## REQUIREMENT
Look through the entries for the string "menu" and copy every line where it shows up.

========

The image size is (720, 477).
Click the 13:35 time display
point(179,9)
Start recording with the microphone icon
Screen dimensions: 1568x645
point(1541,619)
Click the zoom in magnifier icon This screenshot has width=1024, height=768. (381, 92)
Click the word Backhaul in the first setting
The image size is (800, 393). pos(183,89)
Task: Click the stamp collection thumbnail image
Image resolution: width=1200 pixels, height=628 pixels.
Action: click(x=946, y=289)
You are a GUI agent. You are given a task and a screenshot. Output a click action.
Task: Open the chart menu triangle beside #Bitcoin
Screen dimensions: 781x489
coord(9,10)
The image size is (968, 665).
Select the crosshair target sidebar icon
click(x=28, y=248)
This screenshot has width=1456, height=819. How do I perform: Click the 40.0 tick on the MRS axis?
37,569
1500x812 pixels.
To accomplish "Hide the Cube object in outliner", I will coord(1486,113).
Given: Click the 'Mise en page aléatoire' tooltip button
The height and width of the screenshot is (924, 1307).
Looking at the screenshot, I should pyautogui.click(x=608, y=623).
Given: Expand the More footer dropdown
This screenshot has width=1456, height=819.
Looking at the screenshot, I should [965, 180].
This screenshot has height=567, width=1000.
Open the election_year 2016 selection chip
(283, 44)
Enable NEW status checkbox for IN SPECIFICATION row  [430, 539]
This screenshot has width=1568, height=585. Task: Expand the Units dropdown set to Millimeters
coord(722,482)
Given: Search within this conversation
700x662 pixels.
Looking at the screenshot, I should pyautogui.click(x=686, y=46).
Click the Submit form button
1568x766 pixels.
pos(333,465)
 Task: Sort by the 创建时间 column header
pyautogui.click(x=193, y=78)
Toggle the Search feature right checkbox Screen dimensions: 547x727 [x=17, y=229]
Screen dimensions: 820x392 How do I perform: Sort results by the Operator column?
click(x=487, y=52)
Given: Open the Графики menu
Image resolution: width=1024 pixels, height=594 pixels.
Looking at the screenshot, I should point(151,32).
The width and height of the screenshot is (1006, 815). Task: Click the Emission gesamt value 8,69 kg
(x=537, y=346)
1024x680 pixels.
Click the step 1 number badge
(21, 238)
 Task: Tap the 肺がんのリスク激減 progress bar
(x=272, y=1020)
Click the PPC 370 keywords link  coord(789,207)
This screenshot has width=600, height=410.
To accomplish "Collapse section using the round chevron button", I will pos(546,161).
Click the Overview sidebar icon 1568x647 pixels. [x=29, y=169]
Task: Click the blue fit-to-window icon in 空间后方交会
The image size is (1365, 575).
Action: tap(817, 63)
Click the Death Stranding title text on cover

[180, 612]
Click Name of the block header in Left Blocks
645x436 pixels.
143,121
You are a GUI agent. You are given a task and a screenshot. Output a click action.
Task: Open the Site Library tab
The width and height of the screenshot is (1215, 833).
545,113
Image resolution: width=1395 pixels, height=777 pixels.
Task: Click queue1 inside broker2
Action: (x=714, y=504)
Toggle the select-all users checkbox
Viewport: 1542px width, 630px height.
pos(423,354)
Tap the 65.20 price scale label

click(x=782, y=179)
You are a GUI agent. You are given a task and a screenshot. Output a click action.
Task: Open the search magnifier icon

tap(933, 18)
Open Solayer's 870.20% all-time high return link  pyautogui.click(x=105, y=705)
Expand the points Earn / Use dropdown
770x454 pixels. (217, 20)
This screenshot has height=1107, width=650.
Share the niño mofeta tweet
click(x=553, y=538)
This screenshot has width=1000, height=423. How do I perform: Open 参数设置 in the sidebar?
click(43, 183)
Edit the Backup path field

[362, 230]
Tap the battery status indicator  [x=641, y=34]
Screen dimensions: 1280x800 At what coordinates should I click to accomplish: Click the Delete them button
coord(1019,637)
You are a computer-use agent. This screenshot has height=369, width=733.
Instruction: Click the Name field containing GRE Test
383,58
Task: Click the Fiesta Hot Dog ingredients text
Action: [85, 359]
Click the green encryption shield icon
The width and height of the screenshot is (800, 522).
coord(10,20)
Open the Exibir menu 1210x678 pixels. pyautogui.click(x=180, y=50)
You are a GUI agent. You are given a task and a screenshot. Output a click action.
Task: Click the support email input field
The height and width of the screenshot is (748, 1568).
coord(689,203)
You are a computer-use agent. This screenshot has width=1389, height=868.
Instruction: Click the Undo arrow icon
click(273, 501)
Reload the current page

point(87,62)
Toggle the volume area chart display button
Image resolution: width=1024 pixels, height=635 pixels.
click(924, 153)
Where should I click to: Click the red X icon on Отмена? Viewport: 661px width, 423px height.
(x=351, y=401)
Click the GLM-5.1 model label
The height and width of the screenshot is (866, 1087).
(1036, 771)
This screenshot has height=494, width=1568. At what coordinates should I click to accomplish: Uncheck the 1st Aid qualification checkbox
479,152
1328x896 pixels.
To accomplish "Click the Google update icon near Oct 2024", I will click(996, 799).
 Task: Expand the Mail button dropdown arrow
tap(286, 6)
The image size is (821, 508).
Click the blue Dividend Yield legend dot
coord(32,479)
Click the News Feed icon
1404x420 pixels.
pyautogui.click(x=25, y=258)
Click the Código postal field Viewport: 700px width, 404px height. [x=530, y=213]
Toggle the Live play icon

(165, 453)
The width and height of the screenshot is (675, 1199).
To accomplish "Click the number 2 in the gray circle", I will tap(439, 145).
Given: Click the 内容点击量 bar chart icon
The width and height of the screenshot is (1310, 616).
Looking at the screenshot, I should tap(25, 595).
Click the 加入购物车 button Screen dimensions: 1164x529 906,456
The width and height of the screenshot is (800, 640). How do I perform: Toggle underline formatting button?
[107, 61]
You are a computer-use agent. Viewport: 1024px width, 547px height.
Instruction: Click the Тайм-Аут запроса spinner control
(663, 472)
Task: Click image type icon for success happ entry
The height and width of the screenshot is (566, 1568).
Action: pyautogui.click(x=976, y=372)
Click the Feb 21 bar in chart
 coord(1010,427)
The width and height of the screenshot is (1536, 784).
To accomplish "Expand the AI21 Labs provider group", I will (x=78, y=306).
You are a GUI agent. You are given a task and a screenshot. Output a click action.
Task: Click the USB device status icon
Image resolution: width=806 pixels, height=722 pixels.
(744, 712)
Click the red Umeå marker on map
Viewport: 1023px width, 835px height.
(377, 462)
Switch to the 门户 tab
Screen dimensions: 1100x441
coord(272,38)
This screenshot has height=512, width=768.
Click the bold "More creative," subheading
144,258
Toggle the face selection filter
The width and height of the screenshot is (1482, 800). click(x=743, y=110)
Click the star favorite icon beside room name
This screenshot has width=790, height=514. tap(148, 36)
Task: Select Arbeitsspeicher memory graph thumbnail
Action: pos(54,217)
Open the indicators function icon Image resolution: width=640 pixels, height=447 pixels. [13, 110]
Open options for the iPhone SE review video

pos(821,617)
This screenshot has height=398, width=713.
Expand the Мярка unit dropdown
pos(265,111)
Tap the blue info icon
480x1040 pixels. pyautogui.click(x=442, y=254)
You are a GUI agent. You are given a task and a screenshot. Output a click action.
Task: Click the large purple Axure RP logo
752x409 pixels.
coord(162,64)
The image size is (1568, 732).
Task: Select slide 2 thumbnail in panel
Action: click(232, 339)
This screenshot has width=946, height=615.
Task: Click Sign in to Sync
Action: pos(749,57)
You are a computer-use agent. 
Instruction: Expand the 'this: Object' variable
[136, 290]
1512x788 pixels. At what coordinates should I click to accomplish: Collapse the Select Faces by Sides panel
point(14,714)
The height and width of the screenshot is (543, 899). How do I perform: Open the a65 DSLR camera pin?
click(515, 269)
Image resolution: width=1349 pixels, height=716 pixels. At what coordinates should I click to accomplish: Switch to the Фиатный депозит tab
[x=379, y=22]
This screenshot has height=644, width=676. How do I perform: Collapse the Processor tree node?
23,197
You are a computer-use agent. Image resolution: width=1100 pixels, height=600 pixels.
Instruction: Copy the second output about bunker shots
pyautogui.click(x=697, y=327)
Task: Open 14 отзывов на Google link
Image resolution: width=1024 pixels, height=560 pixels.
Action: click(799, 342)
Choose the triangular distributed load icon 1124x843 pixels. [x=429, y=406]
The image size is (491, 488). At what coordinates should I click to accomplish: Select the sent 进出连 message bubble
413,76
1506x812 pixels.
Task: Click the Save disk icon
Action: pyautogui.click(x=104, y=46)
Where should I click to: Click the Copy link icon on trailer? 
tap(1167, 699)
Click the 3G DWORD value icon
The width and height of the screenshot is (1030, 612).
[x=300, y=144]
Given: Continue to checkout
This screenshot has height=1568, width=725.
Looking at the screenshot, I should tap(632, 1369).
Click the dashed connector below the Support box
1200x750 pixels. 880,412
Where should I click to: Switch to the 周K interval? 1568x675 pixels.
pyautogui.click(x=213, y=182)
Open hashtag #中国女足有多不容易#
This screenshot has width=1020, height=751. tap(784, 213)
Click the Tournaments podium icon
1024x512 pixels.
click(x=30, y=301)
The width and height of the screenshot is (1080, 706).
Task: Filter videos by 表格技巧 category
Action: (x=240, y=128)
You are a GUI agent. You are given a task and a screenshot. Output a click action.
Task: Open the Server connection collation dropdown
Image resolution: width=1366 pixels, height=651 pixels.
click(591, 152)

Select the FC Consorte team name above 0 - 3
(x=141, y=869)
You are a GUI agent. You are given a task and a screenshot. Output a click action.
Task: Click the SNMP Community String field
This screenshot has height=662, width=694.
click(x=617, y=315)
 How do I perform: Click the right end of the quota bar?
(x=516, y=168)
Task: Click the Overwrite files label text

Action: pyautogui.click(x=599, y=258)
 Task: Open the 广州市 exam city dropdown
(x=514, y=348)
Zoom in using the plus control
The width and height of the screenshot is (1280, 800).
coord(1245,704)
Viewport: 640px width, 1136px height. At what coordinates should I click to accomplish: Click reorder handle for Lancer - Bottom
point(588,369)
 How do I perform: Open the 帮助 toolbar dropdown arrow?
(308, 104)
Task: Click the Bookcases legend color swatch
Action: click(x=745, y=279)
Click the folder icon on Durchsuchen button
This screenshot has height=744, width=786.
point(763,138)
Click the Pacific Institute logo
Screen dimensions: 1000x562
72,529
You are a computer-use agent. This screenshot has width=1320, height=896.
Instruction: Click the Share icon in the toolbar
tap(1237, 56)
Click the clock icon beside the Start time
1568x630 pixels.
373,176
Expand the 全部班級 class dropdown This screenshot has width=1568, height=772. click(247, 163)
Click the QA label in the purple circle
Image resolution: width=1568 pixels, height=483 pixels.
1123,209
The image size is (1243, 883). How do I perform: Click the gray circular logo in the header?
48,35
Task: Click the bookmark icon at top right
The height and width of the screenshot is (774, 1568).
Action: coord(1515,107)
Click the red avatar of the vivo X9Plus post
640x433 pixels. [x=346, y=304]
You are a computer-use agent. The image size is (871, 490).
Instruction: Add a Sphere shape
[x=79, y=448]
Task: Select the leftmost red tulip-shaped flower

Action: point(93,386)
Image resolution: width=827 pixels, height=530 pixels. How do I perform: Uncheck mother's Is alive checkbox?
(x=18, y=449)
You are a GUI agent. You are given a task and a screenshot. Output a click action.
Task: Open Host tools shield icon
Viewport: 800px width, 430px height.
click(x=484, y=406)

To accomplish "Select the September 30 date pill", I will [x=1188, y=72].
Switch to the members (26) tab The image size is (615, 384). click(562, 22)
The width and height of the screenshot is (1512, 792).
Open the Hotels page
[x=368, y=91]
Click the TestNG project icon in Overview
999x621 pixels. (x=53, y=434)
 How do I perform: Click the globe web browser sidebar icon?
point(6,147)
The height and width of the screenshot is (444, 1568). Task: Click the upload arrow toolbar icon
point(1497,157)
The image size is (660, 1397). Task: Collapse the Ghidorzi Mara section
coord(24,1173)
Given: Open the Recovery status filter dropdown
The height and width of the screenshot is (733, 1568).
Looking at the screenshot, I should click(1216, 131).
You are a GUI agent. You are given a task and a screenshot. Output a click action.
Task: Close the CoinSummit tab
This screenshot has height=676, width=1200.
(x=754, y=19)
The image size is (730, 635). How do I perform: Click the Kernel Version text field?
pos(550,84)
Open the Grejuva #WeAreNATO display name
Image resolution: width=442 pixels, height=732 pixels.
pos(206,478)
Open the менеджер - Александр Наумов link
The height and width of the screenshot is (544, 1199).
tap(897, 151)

========

## ANSWER SECTION
Task: Open the chart menu triangle beside #Bitcoin
Given: Open the Графики menu
Open the Exibir menu 1210x678 pixels. pyautogui.click(x=180, y=50)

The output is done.